İslâm Dîni, fert ve toplum arasında bir denge kurar. Fert için toplumu, toplum için ferdi fedâ etmez. Sadece kendini düşünen, menfaatperst, zevkleri ve hazları için başka insanları ve toplumun genelini tehdit eden veya tehlikeye atan düşünce ve davranış modelleri İslâm’ın kabul etmeyeceği modellerdir. Yine tek başına insanı sıkıştıran, onun duygu, düşünce ve hayallerini hiçe sayan, bütün varlığını ve imkânlarını topluma feda etmesini emreden bir sistem de İslâmî değildir. O, haklar ve vazifeler arasında muhteşem bir denge kurarak fertleri kendi içinde olgunlaştırdığı gibi, toplumla birleştirip kaynaştırır ve insanlık seviyesinin birlikte yükselmesini temin eder.
Dünya sisteminde bugün ferdin “ne isterse yapabileceği” şeklinde önünü açan sistemlerle “devlet ve kamunun ihtiyaçlarını her şeyin önünde ve üstünde gören” sistemler birbiriyle çatışmaktadır.

Verilen Malzeme:
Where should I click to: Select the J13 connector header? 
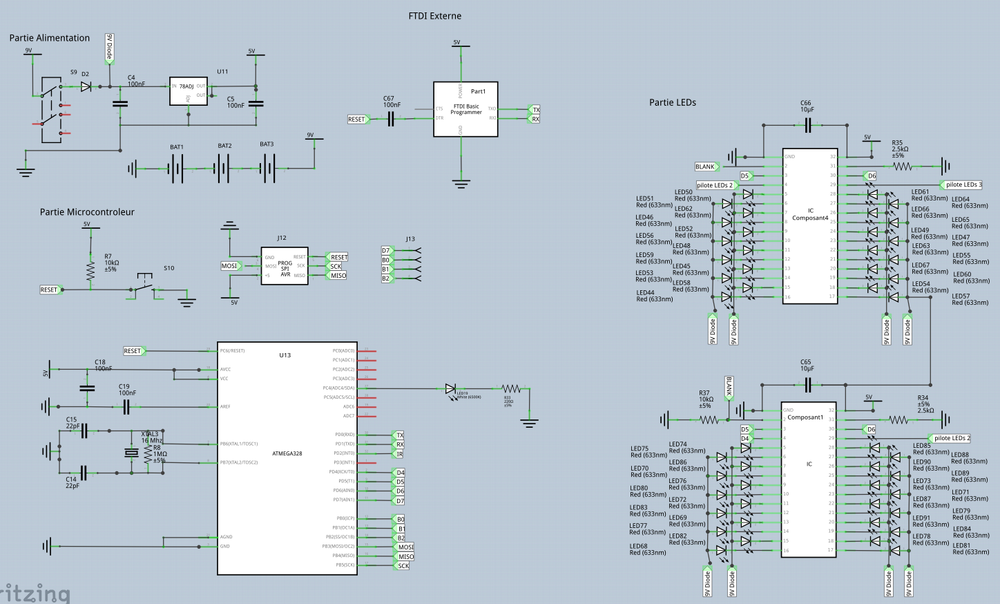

Alıştırmanın Bölümleri:
A) Fert ve toplum dengesini anlatan metne göre İslâm, haklar ve vazifeler arasında denge kurarak insanlık seviyesi için neyi temin eder?
B) Fert ve toplum dengesini anlatan metinde "Dünya sisteminde bugün" sözleriyle açılıp "sistemler birbiriyle çatışmaktadır." sözleriyle kapanan kısmı olduğu gibi yazın.
C) Fert ve toplum dengesini anlatan metni kaldığı yerden sürdürün.

Görev Sonuçları:
A) İnsanlık seviyesinin birlikte yükselmesini temin eder.

B)
Dünya sisteminde bugün ferdin “ne isterse yapabileceği” şeklinde önünü açan sistemlerle “devlet ve kamunun ihtiyaçlarını her şeyin önünde ve üstünde gören” sistemler birbiriyle çatışmaktadır.

C)
Kimi, “ferdin” haz ve isteklerini putlaştırmış, gerektiğinde “hak-hukuk tanımadan” veya “kitabına uydurarak” başka insanları sömürmesine izin vermiştir. Ferdin kendi kendini frenleyen vicdan, ahlâk vb. sınırları yoksa, insanların bir kısmı eline güç geçtikçe daha “acımasız” ve “güçlü” olmuştur. Bugün kapitalizmin beşiği ve merkezi durumunda olan Amerika’nın uyguladığı sistem, hem kendi içinde, hem de dünya çapında insanlık adına büyük bedeller ödenmesine sebep olmuştur.
Devleti putlaştıran, toplumun menfaatini her türlü insanî hak ve hürriyetin üstünde gören komünizm anlayışı da insanlara mutluluk ve huzur verememiştir. Komünizm, insanların hayallerini, hayatlarını bitirmiş; onların farklarını ve gelişimlerini sıfırlamıştır. “Birileri” herkes adına sınırlar çizmiş, hayaller ve idealler kurmuş, bu ölçülere uymayan “aykırı” tipleri de demir yumruğu ile hizaya getirmiş ve yok etmiştir.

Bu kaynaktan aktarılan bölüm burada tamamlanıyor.